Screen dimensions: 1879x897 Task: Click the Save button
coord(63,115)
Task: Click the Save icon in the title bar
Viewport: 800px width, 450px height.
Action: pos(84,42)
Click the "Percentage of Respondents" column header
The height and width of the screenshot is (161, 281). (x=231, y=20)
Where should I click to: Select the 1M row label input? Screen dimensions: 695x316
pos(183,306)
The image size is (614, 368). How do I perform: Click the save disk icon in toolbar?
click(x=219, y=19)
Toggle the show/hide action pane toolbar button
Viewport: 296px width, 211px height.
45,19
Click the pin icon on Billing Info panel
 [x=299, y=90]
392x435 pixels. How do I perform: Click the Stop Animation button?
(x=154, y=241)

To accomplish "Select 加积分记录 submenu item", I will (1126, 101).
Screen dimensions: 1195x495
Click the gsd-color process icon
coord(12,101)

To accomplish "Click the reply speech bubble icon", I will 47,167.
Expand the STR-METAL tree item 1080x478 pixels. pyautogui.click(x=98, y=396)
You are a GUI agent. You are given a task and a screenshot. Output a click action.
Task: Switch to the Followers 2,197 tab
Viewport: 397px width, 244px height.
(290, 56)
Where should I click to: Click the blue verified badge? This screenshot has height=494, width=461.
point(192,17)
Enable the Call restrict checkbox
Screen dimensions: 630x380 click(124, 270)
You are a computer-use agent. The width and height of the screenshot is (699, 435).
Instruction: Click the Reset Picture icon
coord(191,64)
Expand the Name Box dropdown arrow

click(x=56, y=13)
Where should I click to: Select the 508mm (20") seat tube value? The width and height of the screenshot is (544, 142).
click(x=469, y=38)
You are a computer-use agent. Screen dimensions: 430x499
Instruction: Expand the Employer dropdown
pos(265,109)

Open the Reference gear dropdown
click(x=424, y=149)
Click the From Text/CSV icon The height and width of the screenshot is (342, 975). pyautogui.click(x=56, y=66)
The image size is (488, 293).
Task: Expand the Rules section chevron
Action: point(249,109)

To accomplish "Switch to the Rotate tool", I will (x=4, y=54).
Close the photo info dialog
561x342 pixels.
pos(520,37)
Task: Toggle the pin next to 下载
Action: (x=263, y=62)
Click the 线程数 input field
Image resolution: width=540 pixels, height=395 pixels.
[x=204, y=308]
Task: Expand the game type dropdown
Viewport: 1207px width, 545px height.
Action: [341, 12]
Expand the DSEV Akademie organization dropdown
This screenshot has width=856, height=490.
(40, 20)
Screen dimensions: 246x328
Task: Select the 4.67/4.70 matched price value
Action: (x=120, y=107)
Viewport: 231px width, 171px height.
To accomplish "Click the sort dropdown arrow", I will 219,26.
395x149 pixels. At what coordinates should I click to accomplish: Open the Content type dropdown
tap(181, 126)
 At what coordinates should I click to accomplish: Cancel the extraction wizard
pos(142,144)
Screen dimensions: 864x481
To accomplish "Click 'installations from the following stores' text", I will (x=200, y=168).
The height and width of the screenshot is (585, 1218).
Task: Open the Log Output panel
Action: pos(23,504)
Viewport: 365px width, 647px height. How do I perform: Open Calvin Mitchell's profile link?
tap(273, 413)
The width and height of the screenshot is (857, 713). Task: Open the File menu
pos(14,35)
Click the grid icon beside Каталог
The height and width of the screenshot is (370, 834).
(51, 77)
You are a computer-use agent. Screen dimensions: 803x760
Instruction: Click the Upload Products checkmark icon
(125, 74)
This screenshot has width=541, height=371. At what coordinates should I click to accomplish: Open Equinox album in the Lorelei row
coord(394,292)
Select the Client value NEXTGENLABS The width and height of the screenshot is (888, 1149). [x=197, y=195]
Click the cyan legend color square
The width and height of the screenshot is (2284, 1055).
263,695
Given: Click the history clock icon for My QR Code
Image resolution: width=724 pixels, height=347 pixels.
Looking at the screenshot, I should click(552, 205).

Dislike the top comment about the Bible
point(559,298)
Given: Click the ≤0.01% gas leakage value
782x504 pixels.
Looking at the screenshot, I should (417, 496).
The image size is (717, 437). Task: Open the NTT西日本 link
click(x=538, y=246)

=== EXERCISE ===
Write out the records. Leave nothing out and change nothing.

=== TASK RESULT ===
Screen dimensions: 1879x897 Task: Click the Save button
coord(63,115)
Task: Click the Save icon in the title bar
Viewport: 800px width, 450px height.
Action: pos(84,42)
Click the "Percentage of Respondents" column header
The height and width of the screenshot is (161, 281). (x=231, y=20)
Where should I click to: Select the 1M row label input? Screen dimensions: 695x316
pos(183,306)
The image size is (614, 368). How do I perform: Click the save disk icon in toolbar?
click(x=219, y=19)
Toggle the show/hide action pane toolbar button
Viewport: 296px width, 211px height.
45,19
Click the pin icon on Billing Info panel
 [x=299, y=90]
392x435 pixels. How do I perform: Click the Stop Animation button?
(x=154, y=241)

To accomplish "Select 加积分记录 submenu item", I will (1126, 101).
Screen dimensions: 1195x495
Click the gsd-color process icon
coord(12,101)

To accomplish "Click the reply speech bubble icon", I will 47,167.
Expand the STR-METAL tree item 1080x478 pixels. pyautogui.click(x=98, y=396)
You are a GUI agent. You are given a task and a screenshot. Output a click action.
Task: Switch to the Followers 2,197 tab
Viewport: 397px width, 244px height.
(290, 56)
Where should I click to: Click the blue verified badge? This screenshot has height=494, width=461.
point(192,17)
Enable the Call restrict checkbox
Screen dimensions: 630x380 click(124, 270)
You are a computer-use agent. The width and height of the screenshot is (699, 435).
Instruction: Click the Reset Picture icon
coord(191,64)
Expand the Name Box dropdown arrow

click(x=56, y=13)
Where should I click to: Select the 508mm (20") seat tube value? The width and height of the screenshot is (544, 142).
click(x=469, y=38)
You are a computer-use agent. Screen dimensions: 430x499
Instruction: Expand the Employer dropdown
pos(265,109)

Open the Reference gear dropdown
click(x=424, y=149)
Click the From Text/CSV icon The height and width of the screenshot is (342, 975). pyautogui.click(x=56, y=66)
The image size is (488, 293).
Task: Expand the Rules section chevron
Action: point(249,109)

To accomplish "Switch to the Rotate tool", I will (x=4, y=54).
Close the photo info dialog
561x342 pixels.
pos(520,37)
Task: Toggle the pin next to 下载
Action: (x=263, y=62)
Click the 线程数 input field
Image resolution: width=540 pixels, height=395 pixels.
[x=204, y=308]
Task: Expand the game type dropdown
Viewport: 1207px width, 545px height.
Action: [341, 12]
Expand the DSEV Akademie organization dropdown
This screenshot has width=856, height=490.
(40, 20)
Screen dimensions: 246x328
Task: Select the 4.67/4.70 matched price value
Action: (x=120, y=107)
Viewport: 231px width, 171px height.
To accomplish "Click the sort dropdown arrow", I will 219,26.
395x149 pixels. At what coordinates should I click to accomplish: Open the Content type dropdown
tap(181, 126)
 At what coordinates should I click to accomplish: Cancel the extraction wizard
pos(142,144)
Screen dimensions: 864x481
To accomplish "Click 'installations from the following stores' text", I will (x=200, y=168).
The height and width of the screenshot is (585, 1218).
Task: Open the Log Output panel
Action: pos(23,504)
Viewport: 365px width, 647px height. How do I perform: Open Calvin Mitchell's profile link?
tap(273, 413)
The width and height of the screenshot is (857, 713). Task: Open the File menu
pos(14,35)
Click the grid icon beside Каталог
The height and width of the screenshot is (370, 834).
(51, 77)
You are a computer-use agent. Screen dimensions: 803x760
Instruction: Click the Upload Products checkmark icon
(125, 74)
This screenshot has width=541, height=371. At what coordinates should I click to accomplish: Open Equinox album in the Lorelei row
coord(394,292)
Select the Client value NEXTGENLABS The width and height of the screenshot is (888, 1149). [x=197, y=195]
Click the cyan legend color square
The width and height of the screenshot is (2284, 1055).
263,695
Given: Click the history clock icon for My QR Code
Image resolution: width=724 pixels, height=347 pixels.
Looking at the screenshot, I should click(552, 205).

Dislike the top comment about the Bible
point(559,298)
Given: Click the ≤0.01% gas leakage value
782x504 pixels.
Looking at the screenshot, I should (417, 496).
The image size is (717, 437). Task: Open the NTT西日本 link
click(x=538, y=246)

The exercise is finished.